Regrettably, Osbourne’s music did little to dispel public misconceptions following his departure from Black Sabbath in 1979. As a highly successful solo artist, he embraced the absurdity of metal fantasy, appearing as a grinning werewolf on the cover of 1983’s “Bark at the Moon,” and posing as a sly dragon on the artwork for 1986’s “The Ultimate Sin.” Indeed, Osbournedidchew that bat that a fan hurled onto the stage in Iowa back in 1982, but truly, how much more unusual is that than “Perry Mason,” his ridiculous 1995 tribute to the classic Raymond Burr television crime series?

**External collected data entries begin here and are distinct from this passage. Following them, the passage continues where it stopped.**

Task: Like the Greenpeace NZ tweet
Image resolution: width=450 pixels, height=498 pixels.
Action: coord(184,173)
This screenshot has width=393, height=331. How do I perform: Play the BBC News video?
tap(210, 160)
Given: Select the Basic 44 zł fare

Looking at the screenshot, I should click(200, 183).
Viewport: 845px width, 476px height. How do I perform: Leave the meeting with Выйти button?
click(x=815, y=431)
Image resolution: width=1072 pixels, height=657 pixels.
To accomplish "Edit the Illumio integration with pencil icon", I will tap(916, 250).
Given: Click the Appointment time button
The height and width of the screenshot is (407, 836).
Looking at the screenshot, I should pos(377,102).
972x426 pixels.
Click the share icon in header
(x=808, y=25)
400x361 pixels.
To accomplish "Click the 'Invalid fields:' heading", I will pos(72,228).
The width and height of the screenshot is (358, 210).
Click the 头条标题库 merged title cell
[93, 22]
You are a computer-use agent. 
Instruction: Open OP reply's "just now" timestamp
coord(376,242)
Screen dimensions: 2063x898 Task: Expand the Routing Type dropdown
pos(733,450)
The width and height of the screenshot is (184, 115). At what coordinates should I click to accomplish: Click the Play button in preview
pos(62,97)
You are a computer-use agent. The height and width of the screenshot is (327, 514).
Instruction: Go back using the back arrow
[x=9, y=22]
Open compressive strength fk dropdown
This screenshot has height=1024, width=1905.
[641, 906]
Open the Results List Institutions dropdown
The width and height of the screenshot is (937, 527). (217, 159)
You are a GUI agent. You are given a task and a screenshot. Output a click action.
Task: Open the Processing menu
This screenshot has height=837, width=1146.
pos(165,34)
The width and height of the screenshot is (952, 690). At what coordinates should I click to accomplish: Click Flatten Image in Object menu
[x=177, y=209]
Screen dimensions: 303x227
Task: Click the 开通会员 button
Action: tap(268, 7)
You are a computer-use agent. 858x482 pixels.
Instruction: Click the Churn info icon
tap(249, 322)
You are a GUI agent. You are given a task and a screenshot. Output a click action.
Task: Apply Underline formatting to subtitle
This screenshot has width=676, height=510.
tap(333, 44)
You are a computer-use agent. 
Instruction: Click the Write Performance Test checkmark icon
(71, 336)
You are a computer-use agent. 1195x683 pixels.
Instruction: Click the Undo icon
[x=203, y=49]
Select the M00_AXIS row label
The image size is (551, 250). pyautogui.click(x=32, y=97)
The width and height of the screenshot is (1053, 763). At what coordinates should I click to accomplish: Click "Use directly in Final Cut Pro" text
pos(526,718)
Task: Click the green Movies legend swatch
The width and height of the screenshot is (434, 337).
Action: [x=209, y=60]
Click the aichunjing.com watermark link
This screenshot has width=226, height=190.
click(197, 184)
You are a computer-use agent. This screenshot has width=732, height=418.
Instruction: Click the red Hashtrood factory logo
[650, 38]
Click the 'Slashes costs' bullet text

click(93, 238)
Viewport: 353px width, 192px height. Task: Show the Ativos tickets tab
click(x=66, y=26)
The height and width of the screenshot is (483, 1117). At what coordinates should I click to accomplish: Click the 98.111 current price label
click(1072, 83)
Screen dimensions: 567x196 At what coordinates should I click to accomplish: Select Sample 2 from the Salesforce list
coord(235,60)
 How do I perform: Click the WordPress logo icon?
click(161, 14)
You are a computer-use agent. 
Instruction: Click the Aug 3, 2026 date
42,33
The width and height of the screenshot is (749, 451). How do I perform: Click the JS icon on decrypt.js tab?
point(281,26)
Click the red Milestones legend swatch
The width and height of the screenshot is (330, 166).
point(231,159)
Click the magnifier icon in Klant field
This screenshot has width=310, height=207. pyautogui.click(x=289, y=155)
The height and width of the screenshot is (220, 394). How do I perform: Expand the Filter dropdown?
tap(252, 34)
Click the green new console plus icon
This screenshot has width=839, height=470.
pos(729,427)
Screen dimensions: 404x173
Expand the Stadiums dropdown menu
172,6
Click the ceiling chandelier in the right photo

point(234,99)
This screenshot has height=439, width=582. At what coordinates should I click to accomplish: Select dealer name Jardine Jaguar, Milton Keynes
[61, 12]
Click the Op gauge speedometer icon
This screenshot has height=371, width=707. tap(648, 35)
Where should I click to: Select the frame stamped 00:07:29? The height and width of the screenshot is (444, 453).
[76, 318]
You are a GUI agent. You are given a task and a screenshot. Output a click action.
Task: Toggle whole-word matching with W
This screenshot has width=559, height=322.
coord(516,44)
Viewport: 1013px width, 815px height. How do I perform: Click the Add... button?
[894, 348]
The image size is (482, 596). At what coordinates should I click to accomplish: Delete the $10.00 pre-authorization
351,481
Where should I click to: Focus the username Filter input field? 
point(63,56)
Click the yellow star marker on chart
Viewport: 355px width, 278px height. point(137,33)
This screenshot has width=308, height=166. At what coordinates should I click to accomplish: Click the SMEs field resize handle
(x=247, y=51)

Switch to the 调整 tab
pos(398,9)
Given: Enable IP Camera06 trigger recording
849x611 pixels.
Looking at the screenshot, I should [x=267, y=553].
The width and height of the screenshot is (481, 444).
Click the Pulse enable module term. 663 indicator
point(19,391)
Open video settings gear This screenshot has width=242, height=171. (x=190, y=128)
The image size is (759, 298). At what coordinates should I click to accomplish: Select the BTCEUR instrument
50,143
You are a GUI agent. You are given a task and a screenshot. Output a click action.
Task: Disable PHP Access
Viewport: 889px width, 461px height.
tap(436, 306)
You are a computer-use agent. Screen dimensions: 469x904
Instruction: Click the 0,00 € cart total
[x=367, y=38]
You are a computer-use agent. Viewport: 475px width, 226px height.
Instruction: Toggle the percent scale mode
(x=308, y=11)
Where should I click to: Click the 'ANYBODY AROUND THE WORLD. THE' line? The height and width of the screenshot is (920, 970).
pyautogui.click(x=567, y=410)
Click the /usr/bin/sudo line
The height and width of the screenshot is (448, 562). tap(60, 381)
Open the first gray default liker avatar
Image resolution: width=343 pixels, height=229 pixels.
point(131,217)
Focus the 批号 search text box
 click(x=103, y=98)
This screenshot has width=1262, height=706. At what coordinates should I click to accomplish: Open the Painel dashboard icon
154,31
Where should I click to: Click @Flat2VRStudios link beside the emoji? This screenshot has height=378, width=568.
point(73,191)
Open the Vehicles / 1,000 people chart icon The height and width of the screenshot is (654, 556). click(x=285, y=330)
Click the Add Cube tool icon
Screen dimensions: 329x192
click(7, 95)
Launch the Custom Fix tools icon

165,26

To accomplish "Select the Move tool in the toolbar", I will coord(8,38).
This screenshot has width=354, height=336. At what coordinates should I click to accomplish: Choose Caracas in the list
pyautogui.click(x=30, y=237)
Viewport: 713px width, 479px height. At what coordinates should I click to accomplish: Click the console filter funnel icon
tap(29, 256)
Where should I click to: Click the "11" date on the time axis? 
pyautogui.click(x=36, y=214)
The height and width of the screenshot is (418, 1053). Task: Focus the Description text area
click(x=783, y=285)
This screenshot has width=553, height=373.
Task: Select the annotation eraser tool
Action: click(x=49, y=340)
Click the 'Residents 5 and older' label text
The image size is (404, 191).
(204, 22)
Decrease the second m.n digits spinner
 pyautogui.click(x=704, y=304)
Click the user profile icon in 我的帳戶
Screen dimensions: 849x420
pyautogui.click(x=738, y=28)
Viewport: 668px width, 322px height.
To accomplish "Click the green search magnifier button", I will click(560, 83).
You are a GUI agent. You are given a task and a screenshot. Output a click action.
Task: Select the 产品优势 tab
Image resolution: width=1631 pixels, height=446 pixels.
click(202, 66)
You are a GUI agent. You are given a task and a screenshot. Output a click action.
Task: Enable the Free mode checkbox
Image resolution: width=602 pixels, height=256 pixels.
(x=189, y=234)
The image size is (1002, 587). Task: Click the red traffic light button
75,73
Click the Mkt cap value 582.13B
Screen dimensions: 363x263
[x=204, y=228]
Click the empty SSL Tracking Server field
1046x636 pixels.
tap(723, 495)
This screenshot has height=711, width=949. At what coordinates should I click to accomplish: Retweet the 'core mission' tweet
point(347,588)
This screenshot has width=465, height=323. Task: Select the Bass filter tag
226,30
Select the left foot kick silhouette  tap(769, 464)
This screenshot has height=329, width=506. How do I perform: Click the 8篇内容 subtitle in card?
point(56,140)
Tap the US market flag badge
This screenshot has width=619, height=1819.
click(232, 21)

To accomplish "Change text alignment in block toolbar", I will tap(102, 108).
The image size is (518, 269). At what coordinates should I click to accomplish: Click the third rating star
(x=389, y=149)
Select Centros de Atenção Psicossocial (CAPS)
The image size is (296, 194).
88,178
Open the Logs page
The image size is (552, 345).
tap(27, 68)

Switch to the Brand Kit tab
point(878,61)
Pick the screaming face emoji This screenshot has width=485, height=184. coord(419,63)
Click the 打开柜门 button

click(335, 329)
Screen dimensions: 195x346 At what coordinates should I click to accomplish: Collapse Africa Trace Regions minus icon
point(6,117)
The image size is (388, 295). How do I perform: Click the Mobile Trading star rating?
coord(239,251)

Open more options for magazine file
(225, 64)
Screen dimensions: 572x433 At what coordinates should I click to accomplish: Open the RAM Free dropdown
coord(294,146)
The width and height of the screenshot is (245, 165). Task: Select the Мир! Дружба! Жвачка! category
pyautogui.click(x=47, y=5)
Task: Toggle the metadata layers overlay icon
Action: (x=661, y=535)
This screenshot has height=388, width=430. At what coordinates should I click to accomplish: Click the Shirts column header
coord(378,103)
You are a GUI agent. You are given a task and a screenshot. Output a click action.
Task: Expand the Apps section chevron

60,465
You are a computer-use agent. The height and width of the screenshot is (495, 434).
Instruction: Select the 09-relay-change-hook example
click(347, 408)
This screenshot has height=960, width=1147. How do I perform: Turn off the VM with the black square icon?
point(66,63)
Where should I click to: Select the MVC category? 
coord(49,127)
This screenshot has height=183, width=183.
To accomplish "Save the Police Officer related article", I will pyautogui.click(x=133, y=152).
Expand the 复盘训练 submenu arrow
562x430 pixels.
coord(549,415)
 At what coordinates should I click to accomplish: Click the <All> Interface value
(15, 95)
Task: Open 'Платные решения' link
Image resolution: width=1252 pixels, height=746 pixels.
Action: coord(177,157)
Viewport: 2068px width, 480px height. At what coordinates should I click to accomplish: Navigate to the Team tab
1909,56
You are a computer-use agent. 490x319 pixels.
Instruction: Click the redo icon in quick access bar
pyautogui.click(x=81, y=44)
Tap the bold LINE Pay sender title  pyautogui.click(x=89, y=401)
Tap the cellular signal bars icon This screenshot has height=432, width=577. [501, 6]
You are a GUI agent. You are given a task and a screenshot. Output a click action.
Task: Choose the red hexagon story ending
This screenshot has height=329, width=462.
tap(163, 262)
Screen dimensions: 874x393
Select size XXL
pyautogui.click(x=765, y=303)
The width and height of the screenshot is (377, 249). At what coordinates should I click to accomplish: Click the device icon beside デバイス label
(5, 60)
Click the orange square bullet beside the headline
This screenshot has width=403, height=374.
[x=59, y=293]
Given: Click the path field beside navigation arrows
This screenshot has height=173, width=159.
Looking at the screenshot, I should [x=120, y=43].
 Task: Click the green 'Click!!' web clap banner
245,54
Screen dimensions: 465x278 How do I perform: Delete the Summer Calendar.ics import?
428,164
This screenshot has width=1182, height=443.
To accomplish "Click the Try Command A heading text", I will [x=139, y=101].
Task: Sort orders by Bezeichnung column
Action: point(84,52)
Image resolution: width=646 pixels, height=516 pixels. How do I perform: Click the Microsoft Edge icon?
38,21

There was an inherently approachable quality to Osbourne’s oddities, which became most evident in 2002 when MTV’s “The Osbournes” brought the singer and his family—wife Sharon, children Kelly and Jack—into a fresh level of celebrity. As a unique type of television father, he appeared fully aware of the show’s larger meta-humor. However, even if there was some amusing irony in the PMRC members having to acknowledge Ozzy as a somewhat caring and devoted family man, the individual who sang “War Pigstruly worthy of mass-culture admiration without so much teasing and subtle hints.

“War Pigs” was written during the horrors of Vietnam, but its lyrics, composed by Sabbath bassist Geezer Butler, address the senseless thirst for blood of a worldwide military that still exists today. As the wail of a World War II air raid siren flows through the song’s intense opening riff, you can almost imagine Osbourne squinting into the distance, taking a spontaneous vocal lesson. “Politicians hide themselves away. They onlystarted “The war,” he states in the middle of the song, his voice shifting with tension and anxiety. “Why should they go out and fight? They let the poor take on that responsibility.” A significant moment of musical, political, and spiritual importance is unfolding here. Osbourne isn’t mimicking the machine. He’s giving humanity to the warning.